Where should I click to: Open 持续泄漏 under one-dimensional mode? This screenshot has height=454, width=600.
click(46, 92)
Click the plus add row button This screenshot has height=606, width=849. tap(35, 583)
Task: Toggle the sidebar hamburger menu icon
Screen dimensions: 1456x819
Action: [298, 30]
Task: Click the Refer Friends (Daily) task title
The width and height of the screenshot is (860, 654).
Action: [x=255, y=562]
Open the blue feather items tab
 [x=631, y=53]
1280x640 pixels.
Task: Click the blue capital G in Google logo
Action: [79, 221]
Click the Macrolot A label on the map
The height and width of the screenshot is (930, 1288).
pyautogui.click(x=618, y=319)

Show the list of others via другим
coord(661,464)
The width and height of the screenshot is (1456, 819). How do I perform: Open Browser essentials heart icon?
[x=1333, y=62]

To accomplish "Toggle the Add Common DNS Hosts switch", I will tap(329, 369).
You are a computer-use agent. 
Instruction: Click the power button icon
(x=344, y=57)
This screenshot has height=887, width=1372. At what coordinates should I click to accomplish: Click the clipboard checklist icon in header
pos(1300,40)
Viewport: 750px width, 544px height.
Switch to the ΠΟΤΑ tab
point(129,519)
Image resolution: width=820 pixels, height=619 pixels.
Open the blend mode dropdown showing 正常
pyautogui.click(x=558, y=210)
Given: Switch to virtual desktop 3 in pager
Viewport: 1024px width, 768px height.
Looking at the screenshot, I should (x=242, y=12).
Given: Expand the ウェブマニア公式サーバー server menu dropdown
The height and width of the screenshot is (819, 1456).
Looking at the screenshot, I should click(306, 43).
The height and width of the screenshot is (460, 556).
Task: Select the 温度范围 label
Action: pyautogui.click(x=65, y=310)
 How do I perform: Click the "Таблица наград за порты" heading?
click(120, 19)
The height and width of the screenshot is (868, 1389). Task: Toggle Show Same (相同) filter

===

▶ _Exercise details_
Rewrite the data from the start down through the line containing "Action: [298, 30]", swapping "sidebar" for "navigation" and leaving everything else unchanged.

▶ _Answer for the task_
Where should I click to: Open 持续泄漏 under one-dimensional mode? This screenshot has height=454, width=600.
click(46, 92)
Click the plus add row button This screenshot has height=606, width=849. tap(35, 583)
Task: Toggle the navigation hamburger menu icon
Screen dimensions: 1456x819
Action: [298, 30]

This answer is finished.